◆ Work task ◆
Please start at the first line of the records beneath and quote each line exactly, ending with the line containing "Open OBS Настройки".
*** Block opens ***
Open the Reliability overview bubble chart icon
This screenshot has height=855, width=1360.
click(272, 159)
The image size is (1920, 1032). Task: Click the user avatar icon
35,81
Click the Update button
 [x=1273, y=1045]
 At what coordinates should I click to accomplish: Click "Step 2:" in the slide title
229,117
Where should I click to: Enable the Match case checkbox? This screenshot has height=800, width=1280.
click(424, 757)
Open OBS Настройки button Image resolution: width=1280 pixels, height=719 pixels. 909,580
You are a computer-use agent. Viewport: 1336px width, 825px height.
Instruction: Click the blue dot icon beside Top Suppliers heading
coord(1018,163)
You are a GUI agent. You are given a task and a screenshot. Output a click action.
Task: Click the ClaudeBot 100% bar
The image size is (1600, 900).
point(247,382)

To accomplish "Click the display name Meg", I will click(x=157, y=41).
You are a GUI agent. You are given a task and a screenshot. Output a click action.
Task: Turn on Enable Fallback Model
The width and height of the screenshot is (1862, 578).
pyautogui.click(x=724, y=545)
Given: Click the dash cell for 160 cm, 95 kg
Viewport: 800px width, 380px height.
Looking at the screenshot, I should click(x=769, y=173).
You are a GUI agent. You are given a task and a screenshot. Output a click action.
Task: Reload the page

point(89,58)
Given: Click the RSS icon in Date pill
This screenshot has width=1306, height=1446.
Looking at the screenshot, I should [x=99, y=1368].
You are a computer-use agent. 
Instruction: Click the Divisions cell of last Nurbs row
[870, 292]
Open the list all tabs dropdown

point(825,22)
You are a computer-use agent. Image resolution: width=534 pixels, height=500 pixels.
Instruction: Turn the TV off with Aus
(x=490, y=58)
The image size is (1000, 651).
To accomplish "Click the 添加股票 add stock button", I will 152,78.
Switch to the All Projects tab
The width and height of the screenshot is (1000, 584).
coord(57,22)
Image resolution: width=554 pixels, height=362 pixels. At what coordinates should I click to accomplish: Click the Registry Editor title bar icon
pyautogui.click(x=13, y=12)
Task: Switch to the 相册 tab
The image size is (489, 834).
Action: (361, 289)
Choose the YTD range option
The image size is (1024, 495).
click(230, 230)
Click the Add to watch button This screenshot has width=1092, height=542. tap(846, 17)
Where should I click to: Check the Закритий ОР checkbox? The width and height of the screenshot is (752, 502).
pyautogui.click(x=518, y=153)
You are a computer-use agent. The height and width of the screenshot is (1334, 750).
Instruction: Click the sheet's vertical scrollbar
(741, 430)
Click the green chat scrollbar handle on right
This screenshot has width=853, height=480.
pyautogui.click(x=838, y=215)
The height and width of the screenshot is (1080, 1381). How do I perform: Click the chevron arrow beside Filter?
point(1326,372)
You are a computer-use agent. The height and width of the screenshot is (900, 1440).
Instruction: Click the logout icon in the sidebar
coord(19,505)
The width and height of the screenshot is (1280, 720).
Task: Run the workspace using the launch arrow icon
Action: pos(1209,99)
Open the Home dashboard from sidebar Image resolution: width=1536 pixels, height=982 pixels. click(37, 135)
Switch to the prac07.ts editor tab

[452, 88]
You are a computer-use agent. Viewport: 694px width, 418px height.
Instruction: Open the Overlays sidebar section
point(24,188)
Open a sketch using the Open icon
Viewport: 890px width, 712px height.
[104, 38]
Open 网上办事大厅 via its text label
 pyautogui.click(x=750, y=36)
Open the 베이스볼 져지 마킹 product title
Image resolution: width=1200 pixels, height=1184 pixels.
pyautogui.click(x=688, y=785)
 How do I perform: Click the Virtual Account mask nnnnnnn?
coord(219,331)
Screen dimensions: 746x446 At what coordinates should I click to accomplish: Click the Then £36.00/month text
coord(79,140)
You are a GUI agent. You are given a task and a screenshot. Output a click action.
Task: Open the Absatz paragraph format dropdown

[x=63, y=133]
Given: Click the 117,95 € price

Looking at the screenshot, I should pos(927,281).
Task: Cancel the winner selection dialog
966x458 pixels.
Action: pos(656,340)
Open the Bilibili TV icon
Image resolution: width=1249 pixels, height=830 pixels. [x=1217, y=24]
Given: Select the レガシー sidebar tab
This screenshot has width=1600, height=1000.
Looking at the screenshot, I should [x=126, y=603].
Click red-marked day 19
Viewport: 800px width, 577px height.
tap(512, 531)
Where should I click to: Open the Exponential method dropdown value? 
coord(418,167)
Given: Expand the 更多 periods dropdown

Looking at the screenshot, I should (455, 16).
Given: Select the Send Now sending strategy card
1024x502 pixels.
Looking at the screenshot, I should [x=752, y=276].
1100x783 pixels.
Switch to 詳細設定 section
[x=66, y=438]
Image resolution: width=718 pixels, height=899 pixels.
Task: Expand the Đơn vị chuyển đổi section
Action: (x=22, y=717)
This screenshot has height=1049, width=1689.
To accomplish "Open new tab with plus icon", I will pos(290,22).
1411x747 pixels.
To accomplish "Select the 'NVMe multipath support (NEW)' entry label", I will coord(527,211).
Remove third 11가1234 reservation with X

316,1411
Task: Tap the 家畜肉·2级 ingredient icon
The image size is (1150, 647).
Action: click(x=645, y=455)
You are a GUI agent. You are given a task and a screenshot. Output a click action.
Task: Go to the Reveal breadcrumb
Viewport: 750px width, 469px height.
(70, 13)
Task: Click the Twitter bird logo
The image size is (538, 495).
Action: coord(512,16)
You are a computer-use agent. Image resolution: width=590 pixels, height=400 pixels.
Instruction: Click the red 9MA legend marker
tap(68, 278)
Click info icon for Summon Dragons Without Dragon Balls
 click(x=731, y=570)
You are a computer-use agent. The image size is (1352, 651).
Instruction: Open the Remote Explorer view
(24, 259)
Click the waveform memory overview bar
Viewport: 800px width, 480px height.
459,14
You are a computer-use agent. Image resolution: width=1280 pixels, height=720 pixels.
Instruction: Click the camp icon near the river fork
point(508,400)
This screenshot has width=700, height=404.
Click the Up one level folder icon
*** Block closes ***
◆ Solution to the exercise ◆
Open the Reliability overview bubble chart icon
This screenshot has height=855, width=1360.
click(272, 159)
The image size is (1920, 1032). Task: Click the user avatar icon
35,81
Click the Update button
 [x=1273, y=1045]
 At what coordinates should I click to accomplish: Click "Step 2:" in the slide title
229,117
Where should I click to: Enable the Match case checkbox? This screenshot has height=800, width=1280.
click(424, 757)
Open OBS Настройки button Image resolution: width=1280 pixels, height=719 pixels. 909,580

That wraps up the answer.